How did a vulnerability in a single stableswap contract allow attackers to drain approximately $9 million from Yearn Finance on November 30, 2025? The exploit targeted a modified stableswap contract specific to yETH tokens, which operated independently from Yearn’s core vault infrastructure. Unlike the secure V2 and V3 vaults that remained fully operational, this peripheral contract contained critical arithmetic and accounting bugs that enabled attackers to mint effectively infinite tokens with negligible collateral backing.
The attacker minted approximately 235 trillion yETH tokens supported by only 16 wei, a minuscule fraction of ETH value. This massive discrepancy between token supply and actual collateral resulted from a fundamental flaw in the contract’s accounting mechanisms. The exploit leveraged multiple deposit-withdraw cycles to corrupt the contract’s internal state, creating phantom balances that the system could not properly track or validate, allowing the attacker to extract real value against virtually nothing.
Phantom balances from corrupted internal states enabled attackers to extract real value against virtually nothing through deposit-withdraw cycles.
The attack employed sophisticated techniques including flash loans from Balancer and Aave pools, which provided substantial capital without requiring upfront funds. Self-destructing smart contracts obscured transaction trails during execution, while multiple wallet addresses distributed stolen assets to complicate tracking efforts. The attacker successfully siphoned approximately 1,000 ETH worth $3 million, along with various staked ETH derivatives including over 750 wstETH, 400 rETH, and 200 cbETH tokens. The vulnerability exploitation was facilitated by arithmetic bug in the contract code that validators failed to identify during initial reviews. The incident occurred at 21:11 UTC on November 30, marking another critical security event for the protocol.
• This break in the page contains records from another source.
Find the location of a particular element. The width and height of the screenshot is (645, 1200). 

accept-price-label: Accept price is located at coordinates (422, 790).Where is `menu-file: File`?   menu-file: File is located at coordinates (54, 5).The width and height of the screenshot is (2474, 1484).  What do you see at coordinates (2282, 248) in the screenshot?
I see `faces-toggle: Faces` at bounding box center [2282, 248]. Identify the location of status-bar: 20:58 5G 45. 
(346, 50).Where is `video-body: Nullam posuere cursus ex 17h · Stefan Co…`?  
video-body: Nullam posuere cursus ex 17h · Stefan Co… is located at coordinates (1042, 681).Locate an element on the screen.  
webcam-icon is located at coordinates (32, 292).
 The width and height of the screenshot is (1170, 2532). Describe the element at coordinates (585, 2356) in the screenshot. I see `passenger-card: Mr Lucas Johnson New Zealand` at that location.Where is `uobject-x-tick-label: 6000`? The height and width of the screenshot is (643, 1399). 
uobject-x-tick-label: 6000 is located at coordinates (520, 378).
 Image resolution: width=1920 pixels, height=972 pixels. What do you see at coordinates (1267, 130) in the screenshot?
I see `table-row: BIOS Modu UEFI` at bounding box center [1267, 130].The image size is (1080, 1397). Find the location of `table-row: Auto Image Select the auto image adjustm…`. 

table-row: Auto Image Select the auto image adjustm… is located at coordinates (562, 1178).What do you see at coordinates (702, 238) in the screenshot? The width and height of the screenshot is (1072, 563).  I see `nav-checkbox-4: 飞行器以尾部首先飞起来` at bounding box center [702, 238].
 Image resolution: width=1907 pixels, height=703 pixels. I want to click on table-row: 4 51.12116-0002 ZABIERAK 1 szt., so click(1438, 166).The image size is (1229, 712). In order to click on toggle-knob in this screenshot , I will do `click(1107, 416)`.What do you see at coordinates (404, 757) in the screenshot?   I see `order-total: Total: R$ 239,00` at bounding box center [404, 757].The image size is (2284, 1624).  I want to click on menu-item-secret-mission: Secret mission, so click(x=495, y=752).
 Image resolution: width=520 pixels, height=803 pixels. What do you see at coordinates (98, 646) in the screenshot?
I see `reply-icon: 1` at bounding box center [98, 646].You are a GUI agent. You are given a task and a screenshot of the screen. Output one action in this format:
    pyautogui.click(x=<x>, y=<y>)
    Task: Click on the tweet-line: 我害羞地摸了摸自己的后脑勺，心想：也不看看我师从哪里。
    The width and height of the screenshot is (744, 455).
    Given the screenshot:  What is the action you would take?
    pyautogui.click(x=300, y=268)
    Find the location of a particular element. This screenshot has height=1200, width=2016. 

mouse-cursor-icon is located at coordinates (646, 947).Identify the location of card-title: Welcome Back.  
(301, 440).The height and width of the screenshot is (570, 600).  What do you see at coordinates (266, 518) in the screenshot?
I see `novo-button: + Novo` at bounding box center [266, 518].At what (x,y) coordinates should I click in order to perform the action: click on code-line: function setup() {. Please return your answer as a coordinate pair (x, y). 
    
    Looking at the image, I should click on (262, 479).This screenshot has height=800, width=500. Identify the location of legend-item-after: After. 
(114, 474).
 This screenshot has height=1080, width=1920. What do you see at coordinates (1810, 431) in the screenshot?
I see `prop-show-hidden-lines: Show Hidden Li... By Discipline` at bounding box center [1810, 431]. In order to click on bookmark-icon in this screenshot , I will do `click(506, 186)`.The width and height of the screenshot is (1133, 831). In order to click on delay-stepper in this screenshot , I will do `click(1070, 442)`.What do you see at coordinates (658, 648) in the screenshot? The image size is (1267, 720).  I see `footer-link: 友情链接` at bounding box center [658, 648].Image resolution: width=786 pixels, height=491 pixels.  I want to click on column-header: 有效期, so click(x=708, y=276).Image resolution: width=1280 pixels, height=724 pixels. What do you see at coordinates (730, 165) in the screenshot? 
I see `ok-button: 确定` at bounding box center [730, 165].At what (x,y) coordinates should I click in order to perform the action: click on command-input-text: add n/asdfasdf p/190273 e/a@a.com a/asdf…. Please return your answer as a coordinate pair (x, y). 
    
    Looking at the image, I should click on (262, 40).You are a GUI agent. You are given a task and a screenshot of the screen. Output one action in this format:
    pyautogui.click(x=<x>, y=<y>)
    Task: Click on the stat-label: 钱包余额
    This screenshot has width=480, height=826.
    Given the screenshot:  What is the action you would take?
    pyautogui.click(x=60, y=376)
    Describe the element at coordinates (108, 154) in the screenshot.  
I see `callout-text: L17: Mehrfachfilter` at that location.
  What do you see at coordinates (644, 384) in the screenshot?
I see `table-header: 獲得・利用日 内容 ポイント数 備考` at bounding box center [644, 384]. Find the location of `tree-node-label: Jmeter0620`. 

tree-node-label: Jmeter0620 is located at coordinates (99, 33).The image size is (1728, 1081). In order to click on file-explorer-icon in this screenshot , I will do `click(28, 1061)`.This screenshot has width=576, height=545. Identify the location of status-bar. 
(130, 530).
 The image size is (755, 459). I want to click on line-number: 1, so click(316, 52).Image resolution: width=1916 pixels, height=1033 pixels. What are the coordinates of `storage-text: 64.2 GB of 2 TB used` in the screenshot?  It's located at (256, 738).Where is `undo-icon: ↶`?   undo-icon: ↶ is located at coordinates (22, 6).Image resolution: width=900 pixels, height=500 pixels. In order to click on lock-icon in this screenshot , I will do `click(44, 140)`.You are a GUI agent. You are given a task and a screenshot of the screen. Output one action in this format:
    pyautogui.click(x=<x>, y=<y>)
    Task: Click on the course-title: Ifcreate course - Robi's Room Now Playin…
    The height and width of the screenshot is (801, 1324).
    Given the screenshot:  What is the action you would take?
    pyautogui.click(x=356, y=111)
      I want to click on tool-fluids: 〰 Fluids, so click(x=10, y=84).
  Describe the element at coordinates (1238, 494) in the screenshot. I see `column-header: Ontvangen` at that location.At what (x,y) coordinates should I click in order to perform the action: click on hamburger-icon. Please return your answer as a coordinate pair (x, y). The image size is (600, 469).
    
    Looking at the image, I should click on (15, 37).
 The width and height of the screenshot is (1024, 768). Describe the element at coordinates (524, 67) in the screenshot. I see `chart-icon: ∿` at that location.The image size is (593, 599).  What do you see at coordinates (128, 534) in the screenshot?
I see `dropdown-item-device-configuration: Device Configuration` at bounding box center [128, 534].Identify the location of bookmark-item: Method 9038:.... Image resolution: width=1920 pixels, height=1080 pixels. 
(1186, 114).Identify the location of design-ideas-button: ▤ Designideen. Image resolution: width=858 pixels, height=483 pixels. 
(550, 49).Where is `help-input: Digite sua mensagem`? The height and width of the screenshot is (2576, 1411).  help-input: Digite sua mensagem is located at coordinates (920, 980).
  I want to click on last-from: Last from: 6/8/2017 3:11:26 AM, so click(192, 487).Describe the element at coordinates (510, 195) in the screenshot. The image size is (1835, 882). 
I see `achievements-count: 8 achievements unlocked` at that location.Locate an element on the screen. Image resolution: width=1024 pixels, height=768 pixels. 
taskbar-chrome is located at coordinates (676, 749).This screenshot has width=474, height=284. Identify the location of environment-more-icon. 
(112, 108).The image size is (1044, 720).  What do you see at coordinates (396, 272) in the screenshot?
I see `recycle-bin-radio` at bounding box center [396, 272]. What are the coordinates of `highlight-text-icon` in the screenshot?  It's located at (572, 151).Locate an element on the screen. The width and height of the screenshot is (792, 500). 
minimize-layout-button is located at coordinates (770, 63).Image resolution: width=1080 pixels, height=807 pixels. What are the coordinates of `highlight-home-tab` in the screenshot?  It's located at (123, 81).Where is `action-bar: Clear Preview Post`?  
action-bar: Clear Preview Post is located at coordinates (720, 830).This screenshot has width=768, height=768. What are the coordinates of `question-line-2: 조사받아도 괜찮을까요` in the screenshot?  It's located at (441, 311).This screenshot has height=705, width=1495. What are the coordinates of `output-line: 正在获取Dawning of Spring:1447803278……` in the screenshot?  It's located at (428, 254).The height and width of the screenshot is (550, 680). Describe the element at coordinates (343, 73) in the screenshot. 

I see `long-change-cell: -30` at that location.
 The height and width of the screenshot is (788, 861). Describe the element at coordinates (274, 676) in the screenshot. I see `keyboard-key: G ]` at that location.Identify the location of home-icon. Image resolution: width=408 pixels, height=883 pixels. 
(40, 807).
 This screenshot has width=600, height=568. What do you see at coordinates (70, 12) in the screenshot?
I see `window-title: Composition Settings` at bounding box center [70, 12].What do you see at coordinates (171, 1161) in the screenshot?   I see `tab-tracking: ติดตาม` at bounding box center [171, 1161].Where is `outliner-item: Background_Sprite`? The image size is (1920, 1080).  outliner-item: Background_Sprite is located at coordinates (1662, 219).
Approximately $6 million in assets remained in attacker wallets initially, though roughly $2.4 million was eventually recovered through coordinated efforts with security firms including PeckShield, Plume Network, and ChainSecurity. The attacker laundered around 1,000 ETH through Tornado Cash privacy mixers and bridged additional stolen funds to Bitcoin to evade detection across blockchain networks.
Yearn Finance responded swiftly by isolating the affected protocol and confirming that core vault systems remained uncompromised. The organization initiated clawback procedures and maintained transparency with stakeholders throughout recovery efforts. This incident underscores the importance of rigorous contract auditing and the distinction between well-tested core protocols and peripheral systems that may contain undiscovered vulnerabilities requiring immediate security review.